詳細については、app.yaml リファレンスをご覧ください。

main パッケージを作成する

サービスのソースファイルのうち少なくとも 1 つに package main ステートメントを含める必要があります。

main パッケージを記述する

サービスに main パッケージがない場合は、package main ステートメントを追加し、main() 関数を記述します。少なくとも、次の main() 関数が必要です。

  • PORT 環境変数を読み込み、http.ListenAndServe() 関数を呼び出す。

    port := os.Getenv("PORT")
    if port == "" {
    	port = "8080"
    	log.Printf("Defaulting to port %s", port)
    }
    
    log.Printf("Listening on port %s", port)
    if err := http.ListenAndServe(":"+port, nil); err != nil {
    	log.Fatal(err)
    }

HTTP ハンドラを登録する

HTTP ハンドラを登録するには、次のいずれかの方法を選択します。

  • 推奨される方法は、すべての http.HandleFunc() 呼び出しをパッケージから main パッケージの main() 関数に手動で移動する方法です。
  • アプリケーションのパッケージを main パッケージにインポートし、各 init() 関数(http.HandleFunc() への呼び出しを含む)が起動時に実行されるようにする方法もあります。
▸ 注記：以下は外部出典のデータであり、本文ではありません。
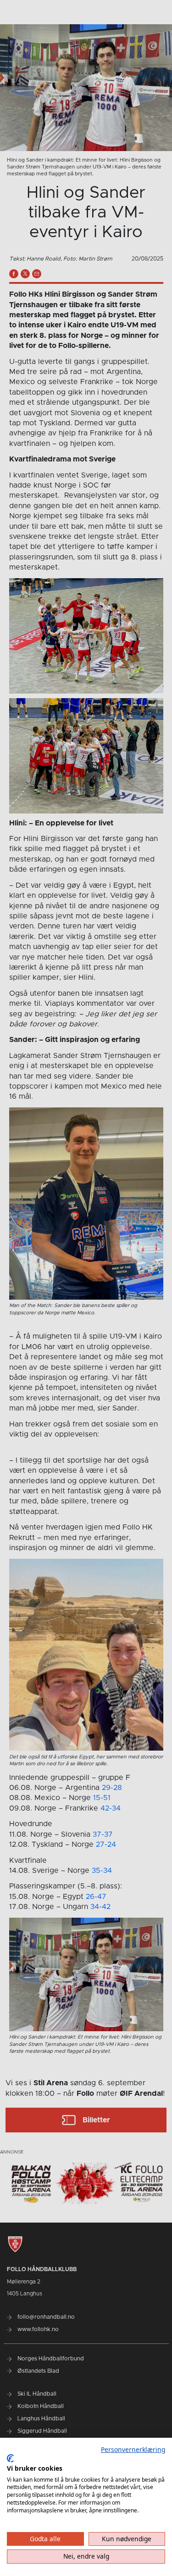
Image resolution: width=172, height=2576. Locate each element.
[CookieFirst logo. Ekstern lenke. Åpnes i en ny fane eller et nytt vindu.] (10, 2458)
    次の bash スクリプトを使用すると、http.HandleFunc() 呼び出しを使用するすべてのパッケージを検索して、出力を main パッケージの import ブロックにコピーできます。

    gp=$(go env GOPATH) && p=$(pwd) && pkg=${p#"$gp/src/"} && find . -name "*.go" | xargs grep "http.HandleFunc" --files-with-matches | grep -v vendor/ | grep -v '/main.go' | sed "s#\./\(.*\)/[^/]\+\.go#\t_ \"$pkg/\1\"#" | sort | uniq
    

ファイルの構造化

Go では、パッケージごとにディレクトリを作成する必要があります。プロジェクトの app.yaml ファイルで main: を使用して、main パッケージの場所について App Engine に通知できます。たとえば、アプリのファイル構造が次のようになっているとします。

myapp/
├── app.yaml
├── foo.go
├── bar.go
└── web/
    └── main.go

app.yaml ファイルは次のようになります。

main: ./web # Relative filepath to the directory containing your main package.
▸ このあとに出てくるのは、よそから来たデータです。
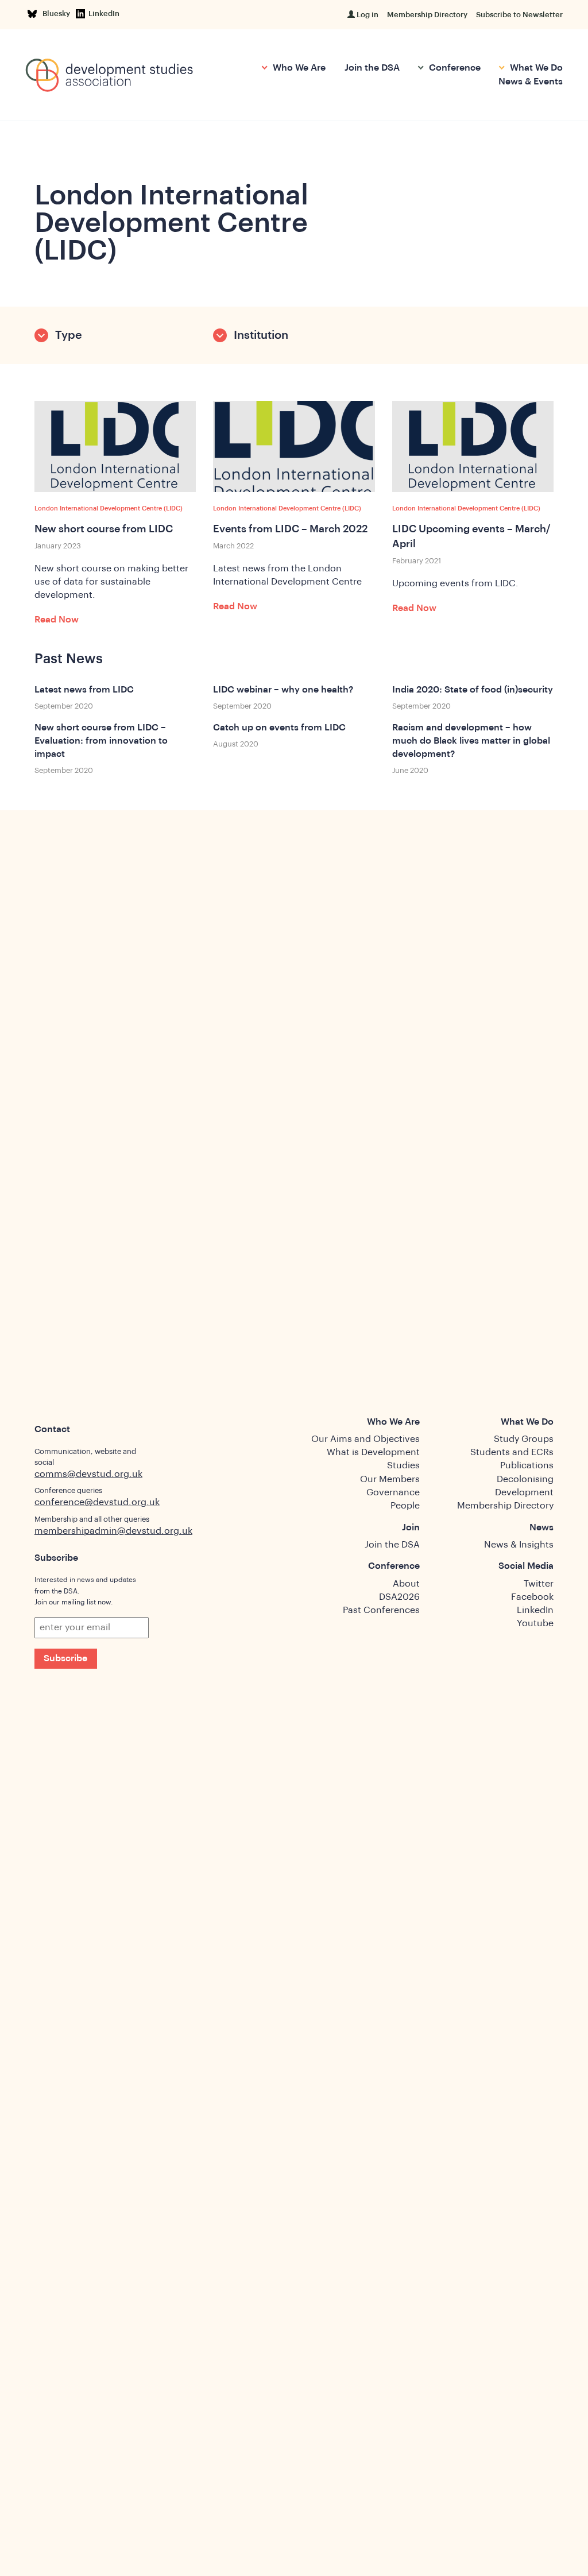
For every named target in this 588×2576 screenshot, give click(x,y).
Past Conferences (381, 1610)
main フラグの詳細については、app.yaml リファレンスをご覧ください。

GOPATH へのファイルの移動

次のコマンドを使用して、GOPATH を見つけます。

go env GOPATH

関連するすべてのファイルを移動し、GOPATH にインポートします。import ./guestbook のような間接的なインポートを行う場合は、完全なパス import github.com/example/myapp/guestbook を使用するようにインポートを更新します。